• **PROBLEM**: Reproduce, word for word, the part of the article on DNA and privacy that starts at "Since then, genomic" and stops after "coming your way.".

START PASSAGE FOR REVIEW

DNA as a crime-fighting tool: When does it cross the line of personal privacy rights?

SALT LAKE CITY — We leave an invisible trail of it behind us everywhere we go and of late, millions of us have voluntary harvested and submitted it to find out more about who we are and where we come from.

While once only a theoretical mystery, It’s been well over a decade since the international Human Genome Project announced reaching the end of its “inward voyage of discovery,” successfully completing a project that provided the world the “ability, for the first time, to read nature’s complete genetic blueprint for building a human being.”

Since then, genomic innovations have advanced at a dramatic rate, including the development of technology that has enabled a new realm of direct-to-consumer genetic testing services that are cheap, fast and ubiquitous. Spit into a tube, send it out the door and in mere weeks you can find out the ethnic and geographic origins of your ancestors and, more personally, some pretty minute details about what physical and psychological anomalies may be coming your way.

END PASSAGE FOR REVIEW
START DATA PROVIDED

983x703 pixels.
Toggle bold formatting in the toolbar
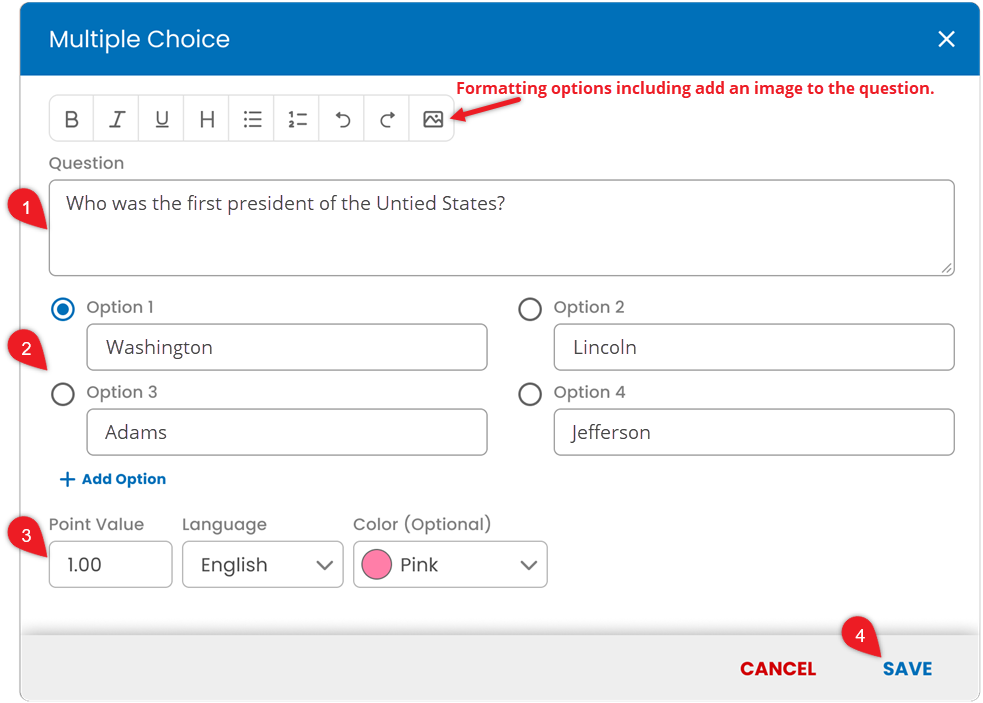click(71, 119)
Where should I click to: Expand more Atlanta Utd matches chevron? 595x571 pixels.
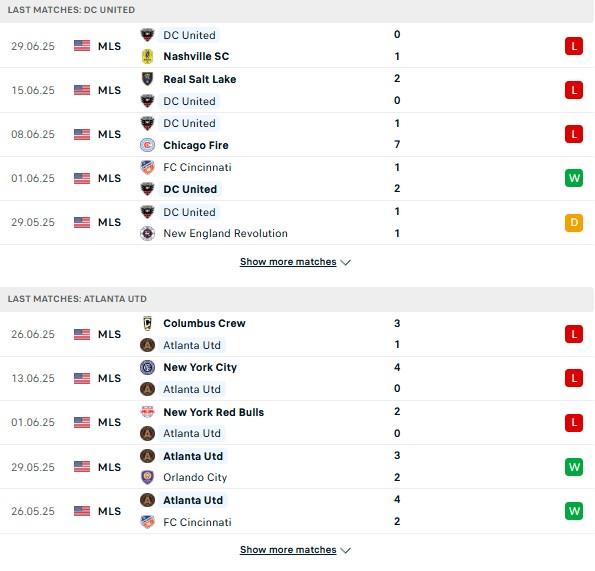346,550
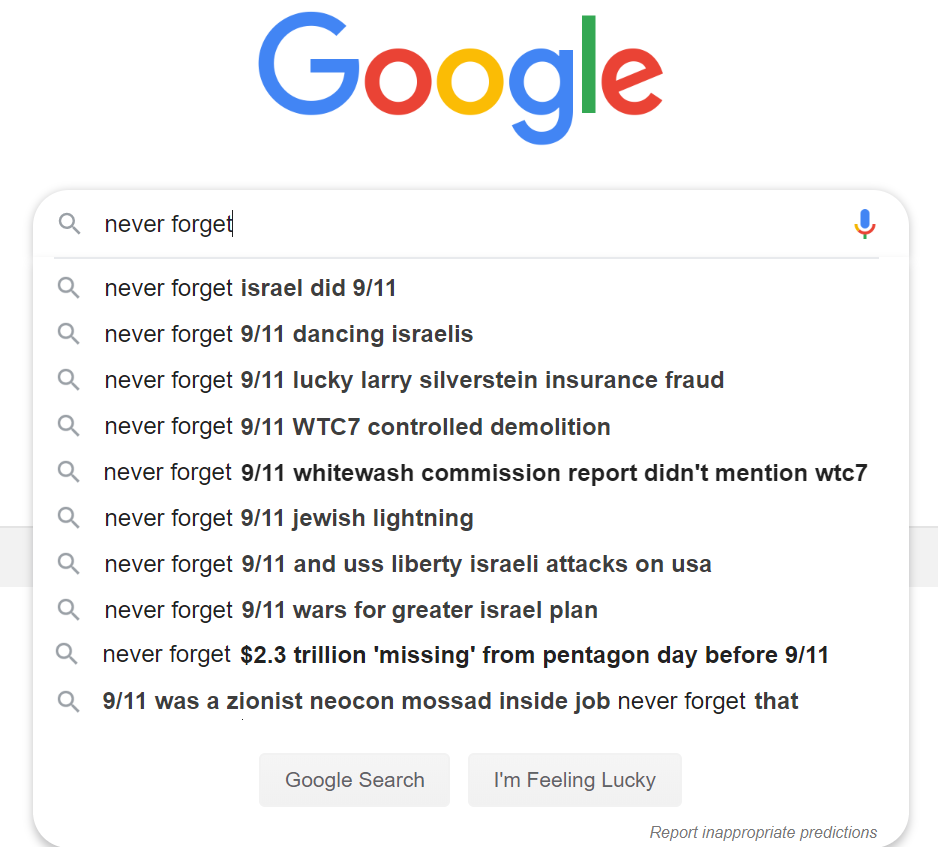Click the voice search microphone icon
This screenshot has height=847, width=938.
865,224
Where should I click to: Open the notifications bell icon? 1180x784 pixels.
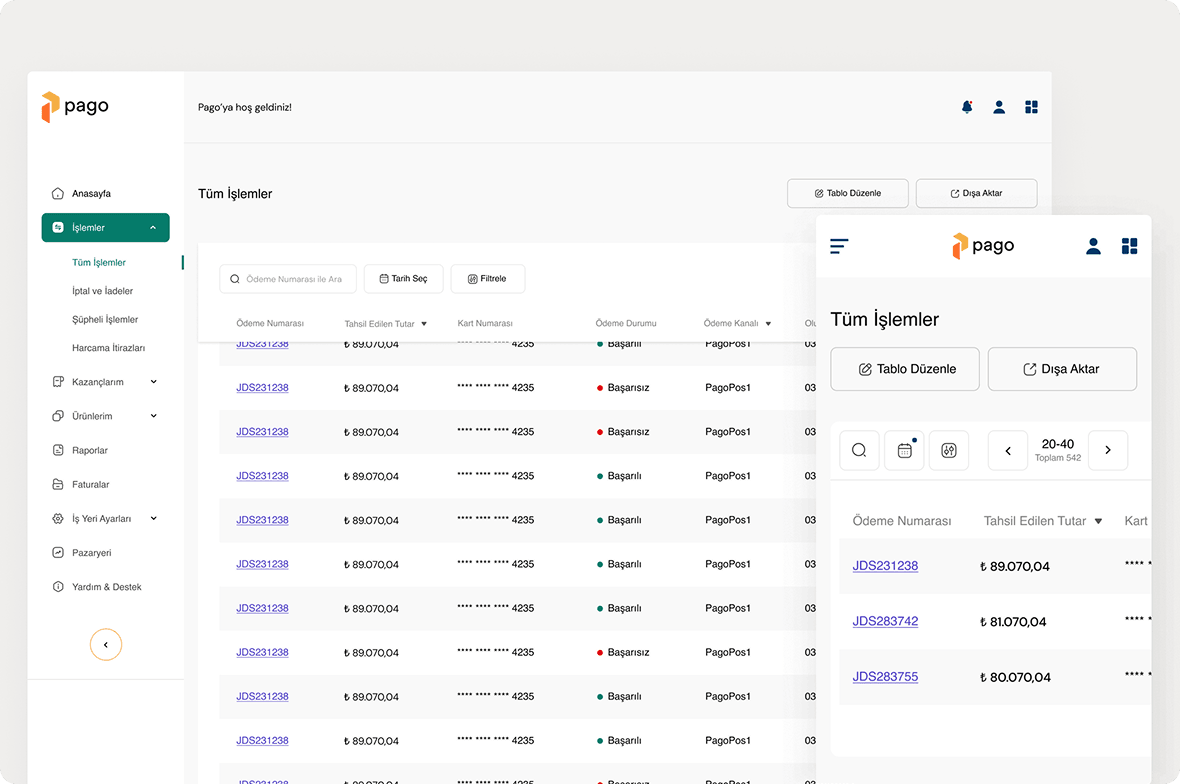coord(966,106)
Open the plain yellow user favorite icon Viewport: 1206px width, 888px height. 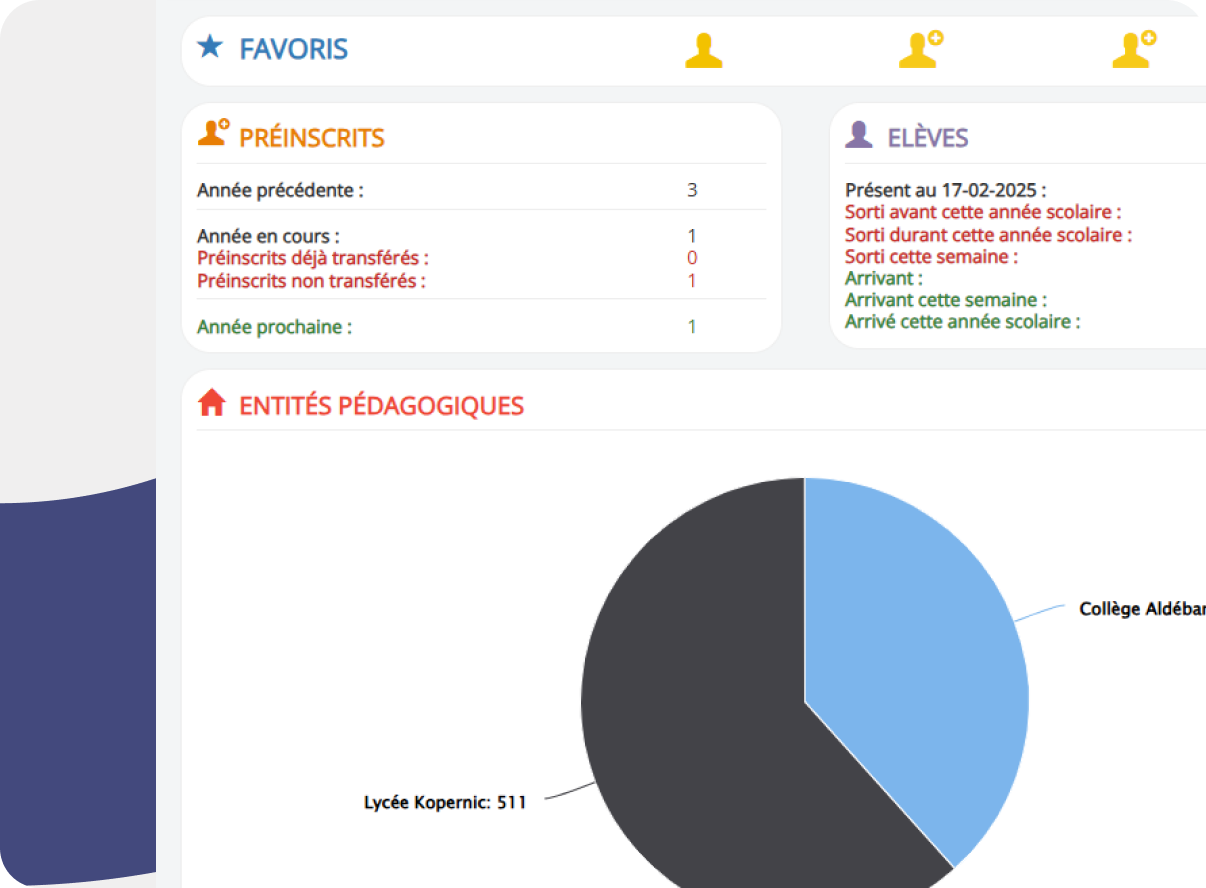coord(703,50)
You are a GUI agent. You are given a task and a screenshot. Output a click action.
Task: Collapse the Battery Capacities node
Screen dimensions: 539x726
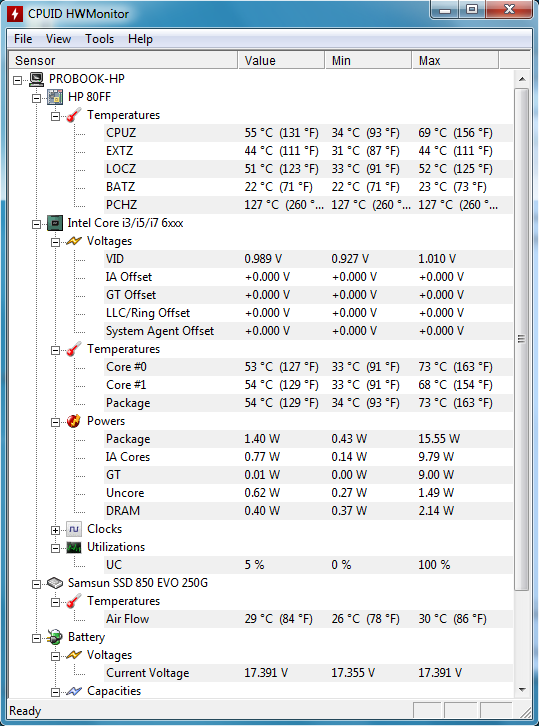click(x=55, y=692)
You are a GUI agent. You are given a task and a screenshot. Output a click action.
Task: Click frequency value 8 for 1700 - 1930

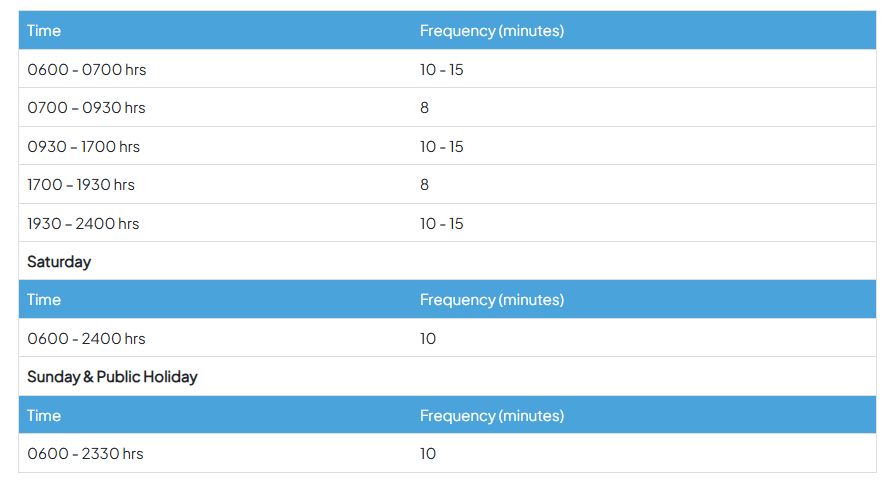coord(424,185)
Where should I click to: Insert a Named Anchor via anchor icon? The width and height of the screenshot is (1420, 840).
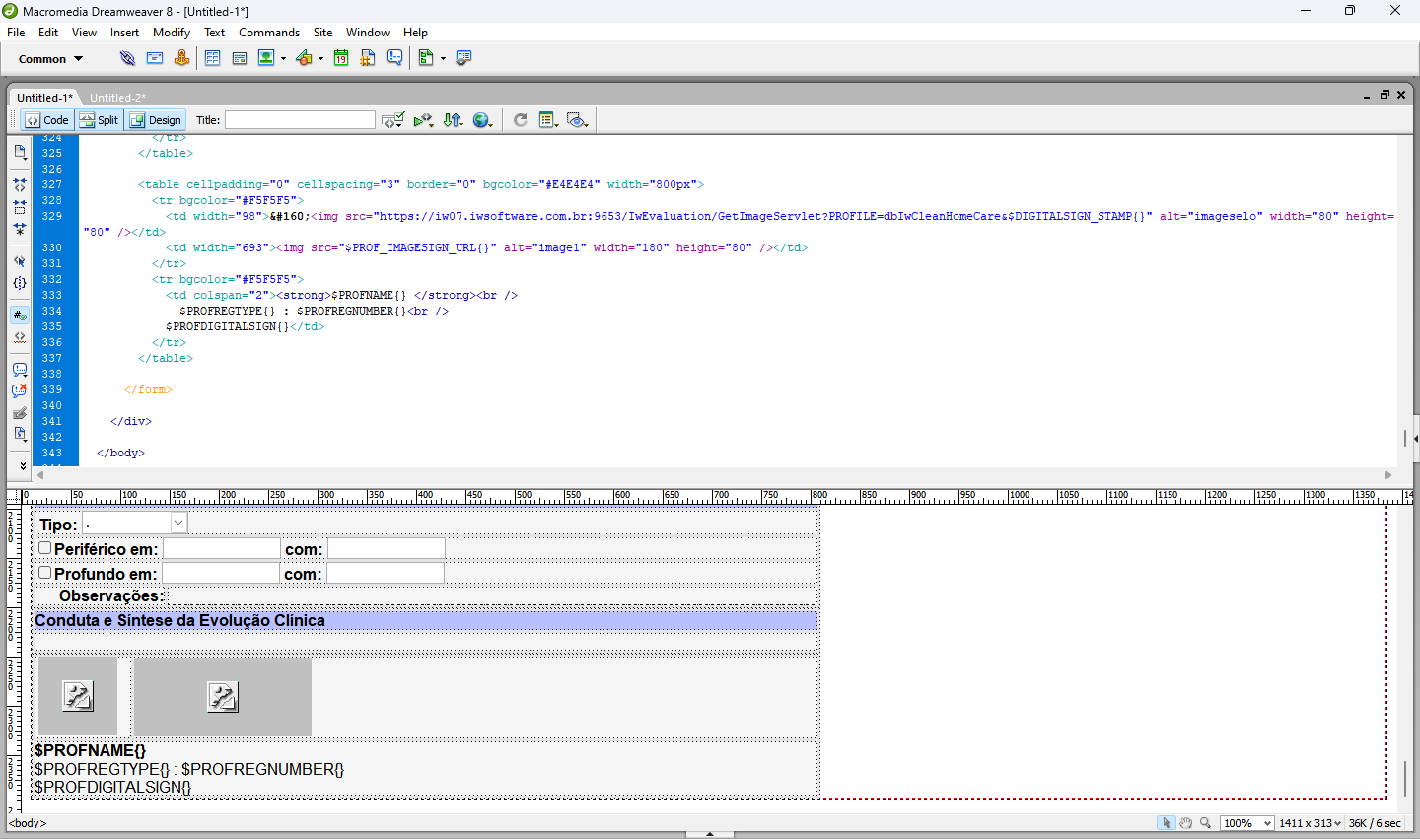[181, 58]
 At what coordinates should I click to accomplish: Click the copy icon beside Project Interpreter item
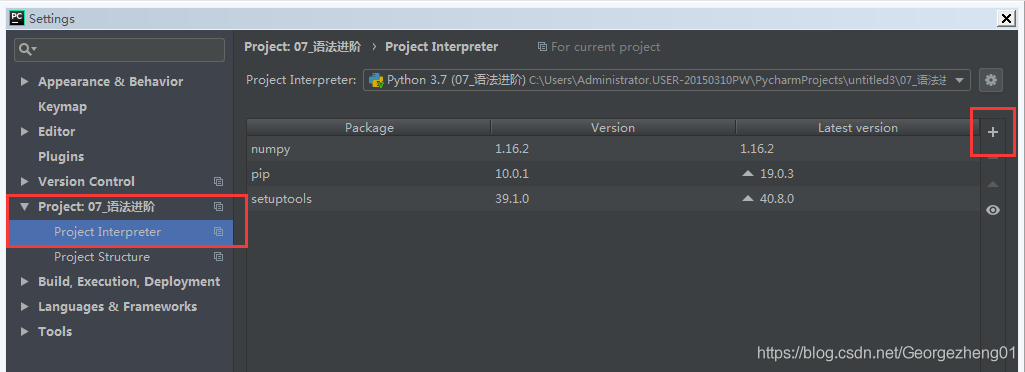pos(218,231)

END DATA PROVIDED

• **RESPONSE BOX**:
Since then, genomic innovations have advanced at a dramatic rate, including the development of technology that has enabled a new realm of direct-to-consumer genetic testing services that are cheap, fast and ubiquitous. Spit into a tube, send it out the door and in mere weeks you can find out the ethnic and geographic origins of your ancestors and, more personally, some pretty minute details about what physical and psychological anomalies may be coming your way.